(Stored records)
======
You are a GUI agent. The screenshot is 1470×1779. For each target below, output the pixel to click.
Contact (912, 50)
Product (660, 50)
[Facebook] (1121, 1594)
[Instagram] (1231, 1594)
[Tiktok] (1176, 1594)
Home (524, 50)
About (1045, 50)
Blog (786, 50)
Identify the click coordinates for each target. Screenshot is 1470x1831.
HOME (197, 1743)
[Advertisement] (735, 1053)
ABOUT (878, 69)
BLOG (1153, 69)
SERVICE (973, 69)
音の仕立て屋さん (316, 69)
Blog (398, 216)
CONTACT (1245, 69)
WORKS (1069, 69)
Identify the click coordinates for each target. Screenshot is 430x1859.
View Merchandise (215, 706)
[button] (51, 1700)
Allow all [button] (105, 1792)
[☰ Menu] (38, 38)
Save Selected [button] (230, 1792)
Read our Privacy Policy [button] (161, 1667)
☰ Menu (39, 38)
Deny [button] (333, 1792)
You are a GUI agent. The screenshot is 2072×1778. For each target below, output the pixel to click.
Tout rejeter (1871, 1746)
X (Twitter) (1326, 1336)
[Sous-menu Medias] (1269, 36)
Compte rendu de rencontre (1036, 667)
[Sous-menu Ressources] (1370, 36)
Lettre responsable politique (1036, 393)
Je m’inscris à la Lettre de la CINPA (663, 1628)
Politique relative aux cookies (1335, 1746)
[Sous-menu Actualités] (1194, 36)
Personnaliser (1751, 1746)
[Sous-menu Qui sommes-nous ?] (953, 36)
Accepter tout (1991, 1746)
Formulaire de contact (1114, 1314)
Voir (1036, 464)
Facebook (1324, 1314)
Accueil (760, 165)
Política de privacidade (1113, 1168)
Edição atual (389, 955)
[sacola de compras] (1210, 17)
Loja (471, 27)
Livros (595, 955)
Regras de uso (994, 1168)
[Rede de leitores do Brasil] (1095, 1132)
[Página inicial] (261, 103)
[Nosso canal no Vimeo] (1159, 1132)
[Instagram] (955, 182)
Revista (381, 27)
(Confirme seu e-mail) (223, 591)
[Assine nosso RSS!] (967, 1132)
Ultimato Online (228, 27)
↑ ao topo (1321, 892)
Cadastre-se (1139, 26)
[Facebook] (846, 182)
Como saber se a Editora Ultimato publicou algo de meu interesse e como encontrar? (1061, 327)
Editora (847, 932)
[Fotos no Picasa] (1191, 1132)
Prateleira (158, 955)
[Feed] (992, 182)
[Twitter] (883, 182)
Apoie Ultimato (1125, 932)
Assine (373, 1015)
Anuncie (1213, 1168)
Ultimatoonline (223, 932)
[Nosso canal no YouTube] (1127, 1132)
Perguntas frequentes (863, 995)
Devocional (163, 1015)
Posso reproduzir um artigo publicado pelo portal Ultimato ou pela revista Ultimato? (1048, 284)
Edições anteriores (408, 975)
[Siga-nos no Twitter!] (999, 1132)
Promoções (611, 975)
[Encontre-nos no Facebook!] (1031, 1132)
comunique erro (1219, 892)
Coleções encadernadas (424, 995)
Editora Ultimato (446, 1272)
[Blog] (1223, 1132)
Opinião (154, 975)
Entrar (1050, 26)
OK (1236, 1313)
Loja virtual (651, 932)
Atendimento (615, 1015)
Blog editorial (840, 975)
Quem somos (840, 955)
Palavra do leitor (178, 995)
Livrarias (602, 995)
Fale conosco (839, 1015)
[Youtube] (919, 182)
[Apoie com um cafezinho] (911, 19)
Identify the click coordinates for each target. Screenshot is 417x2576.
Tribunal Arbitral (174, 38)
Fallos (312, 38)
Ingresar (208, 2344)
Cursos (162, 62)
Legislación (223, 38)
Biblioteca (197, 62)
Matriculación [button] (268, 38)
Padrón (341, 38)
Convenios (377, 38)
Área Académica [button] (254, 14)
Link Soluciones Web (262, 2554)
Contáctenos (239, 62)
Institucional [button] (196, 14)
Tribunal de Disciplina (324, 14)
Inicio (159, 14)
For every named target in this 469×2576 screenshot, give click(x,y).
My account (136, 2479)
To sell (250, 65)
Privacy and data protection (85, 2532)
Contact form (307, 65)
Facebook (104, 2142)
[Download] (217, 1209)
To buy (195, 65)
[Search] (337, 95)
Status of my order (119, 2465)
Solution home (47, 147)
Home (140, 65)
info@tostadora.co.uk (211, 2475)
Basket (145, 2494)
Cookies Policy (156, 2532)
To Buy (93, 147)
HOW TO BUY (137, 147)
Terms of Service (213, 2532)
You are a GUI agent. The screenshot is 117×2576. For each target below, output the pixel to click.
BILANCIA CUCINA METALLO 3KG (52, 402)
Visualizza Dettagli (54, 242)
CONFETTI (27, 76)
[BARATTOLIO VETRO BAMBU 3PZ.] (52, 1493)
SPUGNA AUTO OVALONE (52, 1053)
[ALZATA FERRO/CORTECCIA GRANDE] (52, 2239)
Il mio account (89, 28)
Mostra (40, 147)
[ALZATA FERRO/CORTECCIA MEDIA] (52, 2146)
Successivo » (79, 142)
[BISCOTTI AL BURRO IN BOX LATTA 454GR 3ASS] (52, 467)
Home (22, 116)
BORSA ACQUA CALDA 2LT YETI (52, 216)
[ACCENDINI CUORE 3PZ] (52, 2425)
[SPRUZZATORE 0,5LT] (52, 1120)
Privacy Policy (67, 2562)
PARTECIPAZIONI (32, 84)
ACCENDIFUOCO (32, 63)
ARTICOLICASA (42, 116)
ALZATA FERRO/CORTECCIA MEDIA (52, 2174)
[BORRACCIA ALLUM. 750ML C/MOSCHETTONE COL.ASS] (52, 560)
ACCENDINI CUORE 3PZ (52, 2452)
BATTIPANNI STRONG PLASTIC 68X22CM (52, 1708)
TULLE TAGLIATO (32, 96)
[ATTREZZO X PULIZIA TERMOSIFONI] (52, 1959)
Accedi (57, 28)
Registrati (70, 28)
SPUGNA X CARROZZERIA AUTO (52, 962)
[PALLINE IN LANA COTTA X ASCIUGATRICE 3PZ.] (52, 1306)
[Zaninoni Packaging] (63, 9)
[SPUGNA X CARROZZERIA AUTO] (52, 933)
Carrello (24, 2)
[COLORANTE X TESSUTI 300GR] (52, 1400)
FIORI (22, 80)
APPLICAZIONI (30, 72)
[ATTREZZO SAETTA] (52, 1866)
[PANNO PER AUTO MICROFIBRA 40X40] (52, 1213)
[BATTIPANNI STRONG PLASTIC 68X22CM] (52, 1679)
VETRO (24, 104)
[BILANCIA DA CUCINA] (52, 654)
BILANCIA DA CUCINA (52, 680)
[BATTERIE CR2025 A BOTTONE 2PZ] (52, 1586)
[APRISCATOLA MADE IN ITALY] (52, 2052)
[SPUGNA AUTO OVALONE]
======
| GOAL OF THE EXERCISE |
Would you filter the entries above and keep each line that has the word "output"?

| WRITTEN SOLUTION |
You are a GUI agent. The screenshot is 1470×1779. For each target below, output the pixel to click.
You are a GUI agent. The screenshot is 2072×1778. For each target below, output the pixel to click.
You are a GUI agent. The screenshot is 117×2576. For each target below, output the pixel to click.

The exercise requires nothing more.